Tekst:
To, co się działo w kwestii demokracji po 1989 było niezrozumiałe, było coraz bardziej bolesne, postępowało rozproszenie tych, z którymi można było pogadać, nie mówiąc już o tym, żeby podziałać, zwłaszcza przez likwidację zakładów i wyjazdy zagraniczne.
Długo się wydawało, że demokracja sobie z tym poradzi. Nie poradziła sobie.
16.11.2014 demokracja w Polsce umarła. Oznajmiono nam to fałszując wybory.
Oznajmiono to kpiąc z demokratycznej świętości, która daje władzy wykonawczej legalizację. Prezydent, co miał stać na jej straży sam stanął na czele faszystowskiego, antynarodowego, antydemokratycznego przewrotu.
Wraz z demokracją umarła sprawiedliwość. Sędziowie zdradzili, albo są podstawieni przez system do jego ochrony, a nie do służby na rzecz sprawiedliwości, w tym demokracji.
Prawo więc nie istnieje. Są jakieś tylko papiery, co nie mają już żadnego umocowania. W niewielkim stopniu miały i dużo wcześniej, ale od teraz jest już pełna jasność.
Życie się jeszcze toczy siłą rozpędu, siłą obywatelskiej roztropności i odpowiedzialności, siłą zakorzenionej prawości, a więc i rozróżniania dobra i zła i wybierania dobra, a więc i poczucia ładu społecznego opartego o moralność i służbę człowieczeństwu dojrzałemu. Siłą umiaru każącego panować nad emocjami do czasu uzyskania pewności, że już działanie jest konieczne. Spokój jest w minimalnym tylko stopniu motywowany obawą przed represjami policyjnymi i sądowymi – zagrożone są wartości wyższego rzędu. Często jednak spokój jest już tylko na drodze poprawności – bo i inni tak robią.
Jest więc spokój, ale tylko pozorny – byle iskra starczy by się zaczęły krwawe jatki mające na celu przywrócić sprawiedliwość. Grozi, by od razu wymierzać ją według swojego uznania, ale jest i ta właściwa możliwość, by jak przywracać sprawiedliwość, to od razu i demokrację, bo to u nas idzie razem – demokracja to u nas sprawiedliwość wspólnotowa (nie mylić ze sprawiedliwością społeczną – toksycznym wynalazkiem lewackich rewolucjonistów).

Polecenie A:
W rekordach, na odcinku od wiersza zawierającego „recalculated (553, 894)” aż do samego końca rekordów (oba krańce włącznie), zamień „restroom” na „washroom”, a wszystko inne zostaw bez zmian. Podaj, proszę, tylko ten odcinek, bez obrazów.
Rekordy nie mają żadnego związku z tekstem.

Dane wejściowe:
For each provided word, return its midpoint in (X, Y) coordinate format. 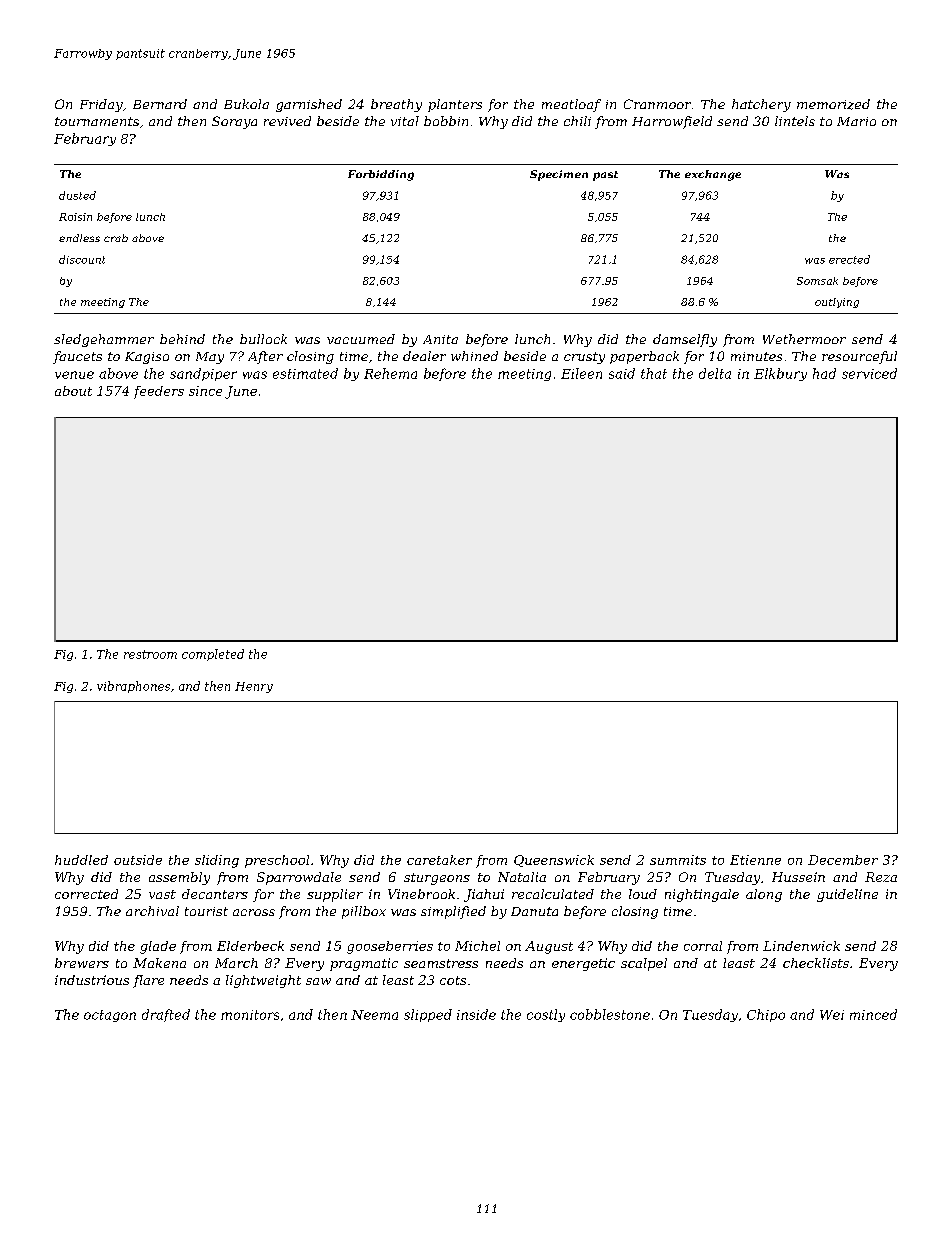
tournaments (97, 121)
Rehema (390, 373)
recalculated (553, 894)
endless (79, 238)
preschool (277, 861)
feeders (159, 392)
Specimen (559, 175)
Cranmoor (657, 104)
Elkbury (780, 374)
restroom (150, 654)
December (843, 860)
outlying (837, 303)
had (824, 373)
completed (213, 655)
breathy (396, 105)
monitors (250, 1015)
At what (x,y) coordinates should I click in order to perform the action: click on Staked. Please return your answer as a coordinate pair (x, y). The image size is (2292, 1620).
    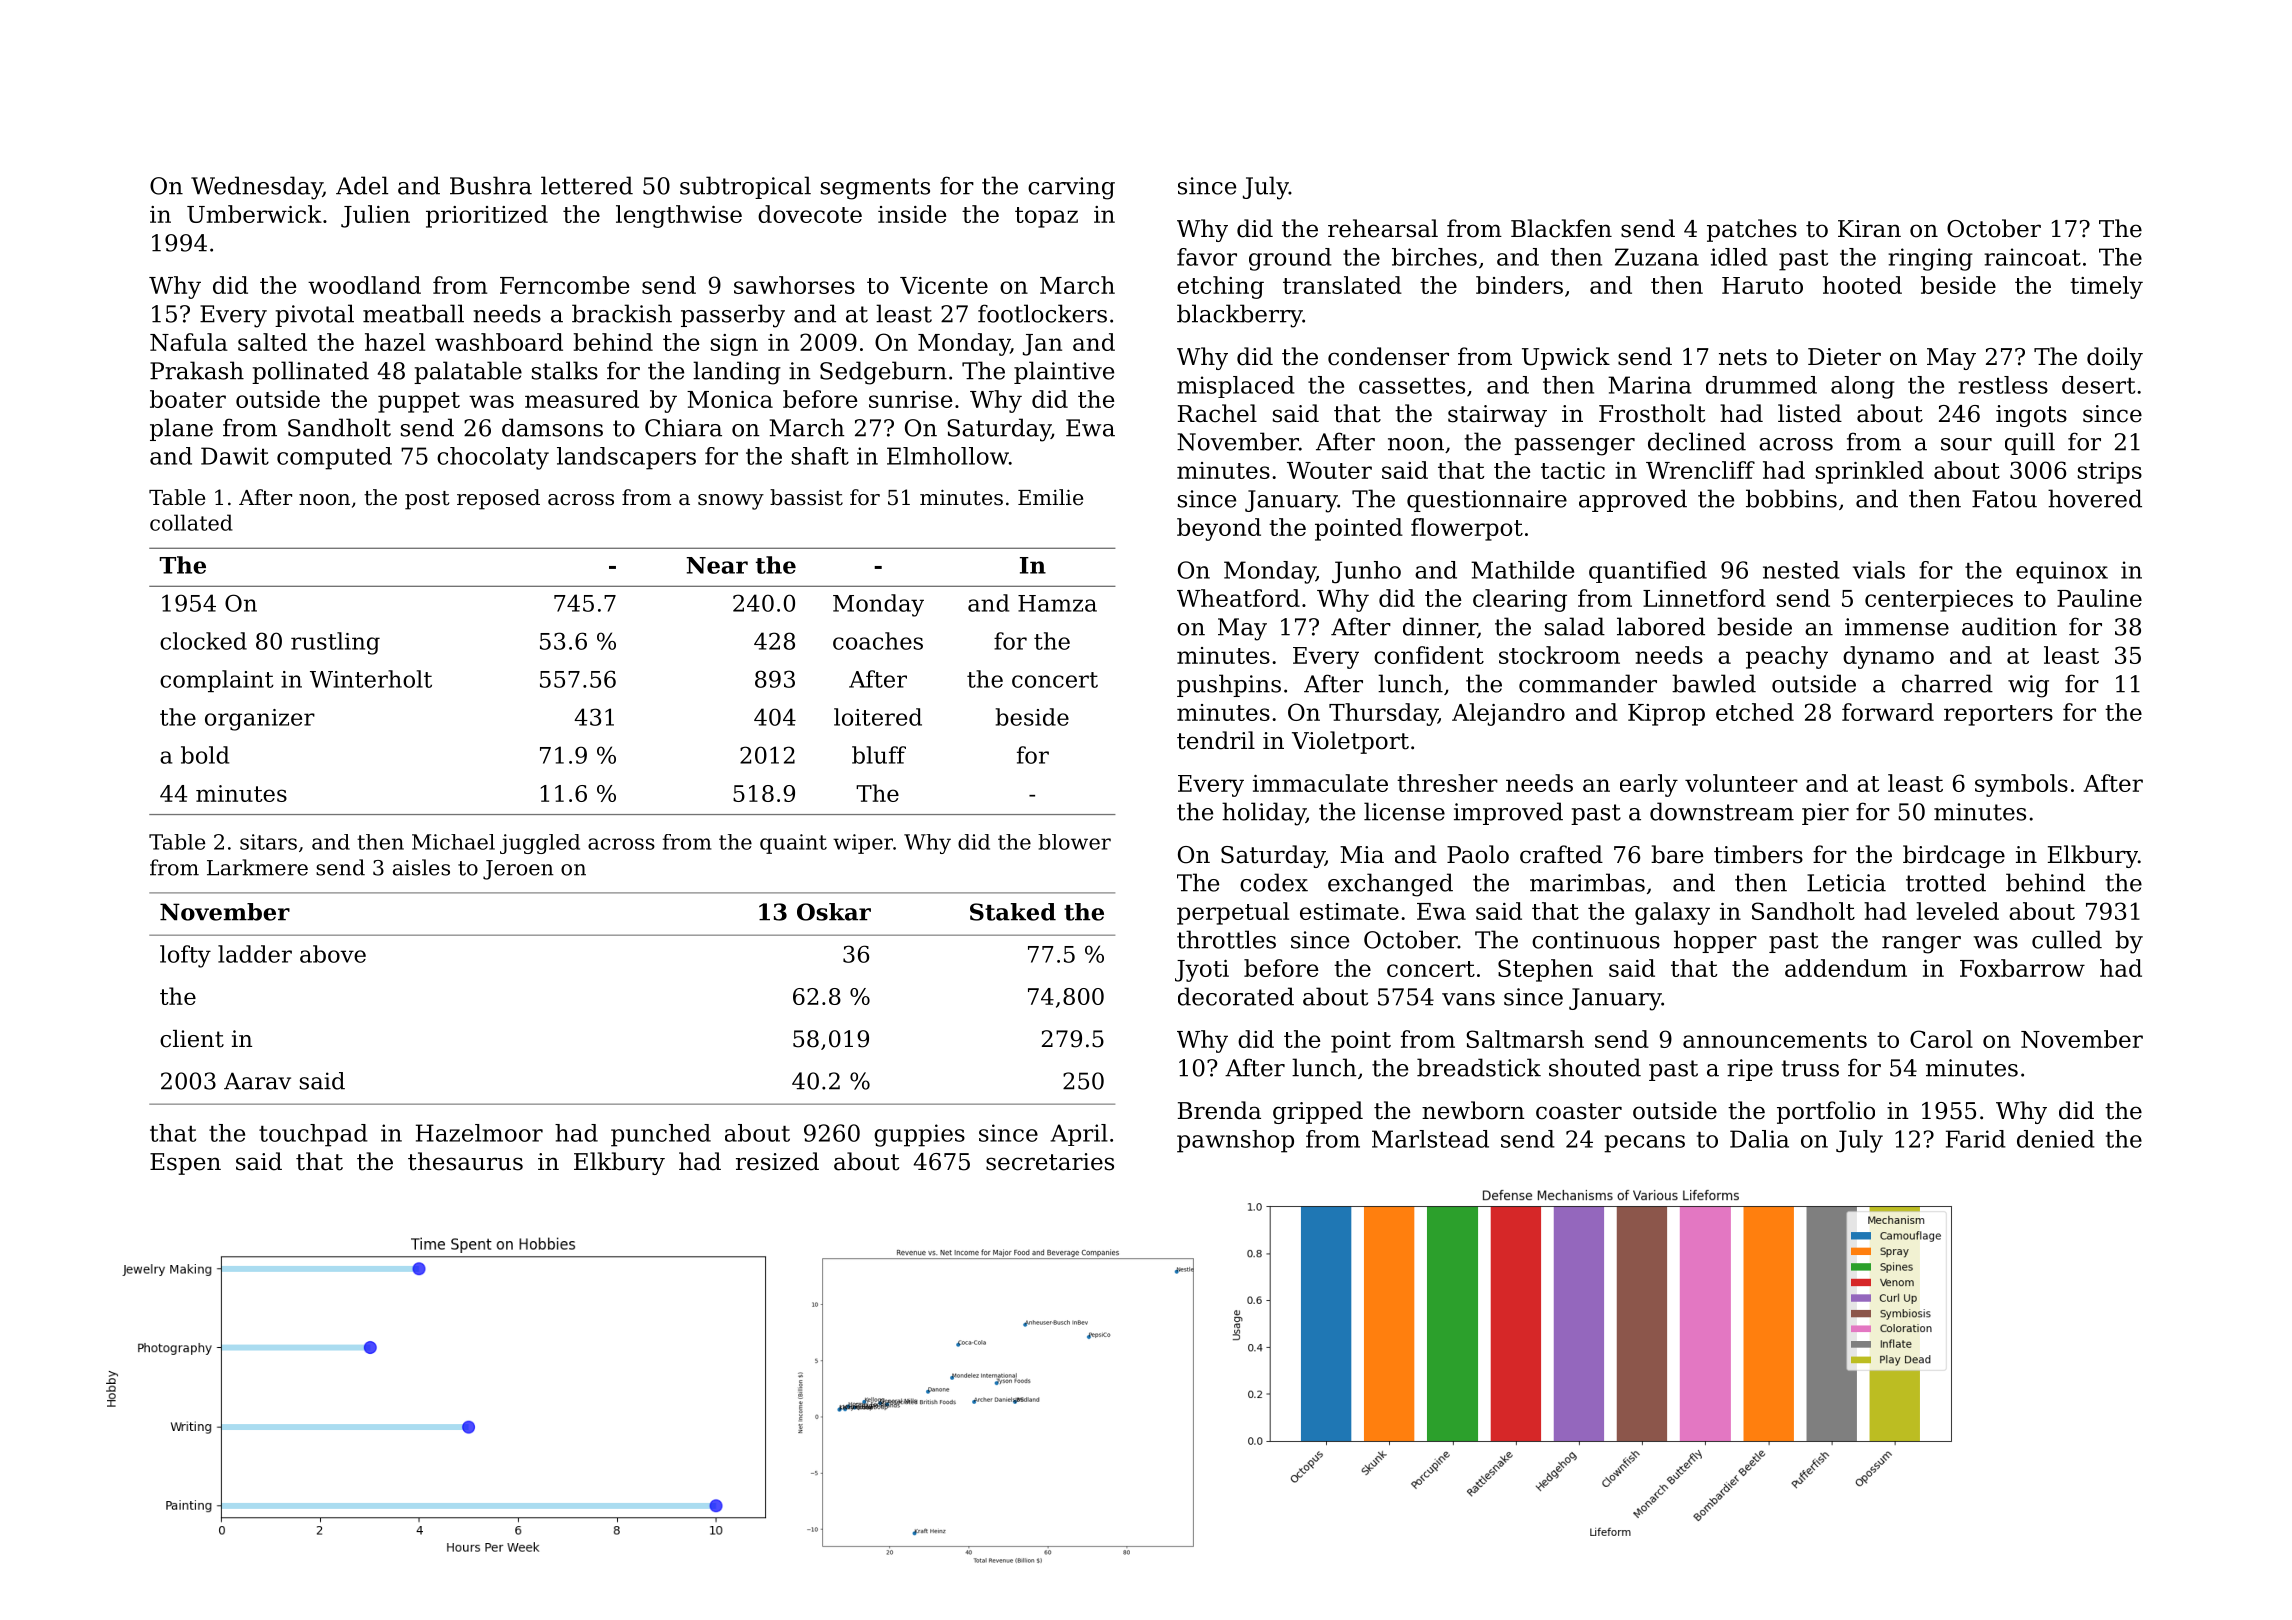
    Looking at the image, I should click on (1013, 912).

Polecenie B:
Przepisz wiernie z tekstu odcinek od „To, co się działo” do „w tym demokracji.” włącznie.

Rozwiązanie A:
recalculated (553, 894)
endless (79, 238)
preschool (277, 861)
feeders (159, 392)
Specimen (559, 175)
Cranmoor (657, 104)
Elkbury (780, 374)
washroom (150, 654)
December (843, 860)
outlying (837, 303)
had (824, 373)
completed (213, 655)
breathy (396, 105)
monitors (250, 1015)
At what (x,y) coordinates should I click in order to perform the action: click on Staked. Please return your answer as a coordinate pair (x, y). The image size is (2292, 1620).
    Looking at the image, I should click on (1013, 912).

Rozwiązanie B:
To, co się działo w kwestii demokracji po 1989 było niezrozumiałe, było coraz bardziej bolesne, postępowało rozproszenie tych, z którymi można było pogadać, nie mówiąc już o tym, żeby podziałać, zwłaszcza przez likwidację zakładów i wyjazdy zagraniczne.
Długo się wydawało, że demokracja sobie z tym poradzi. Nie poradziła sobie.
16.11.2014 demokracja w Polsce umarła. Oznajmiono nam to fałszując wybory.
Oznajmiono to kpiąc z demokratycznej świętości, która daje władzy wykonawczej legalizację. Prezydent, co miał stać na jej straży sam stanął na czele faszystowskiego, antynarodowego, antydemokratycznego przewrotu.
Wraz z demokracją umarła sprawiedliwość. Sędziowie zdradzili, albo są podstawieni przez system do jego ochrony, a nie do służby na rzecz sprawiedliwości, w tym demokracji.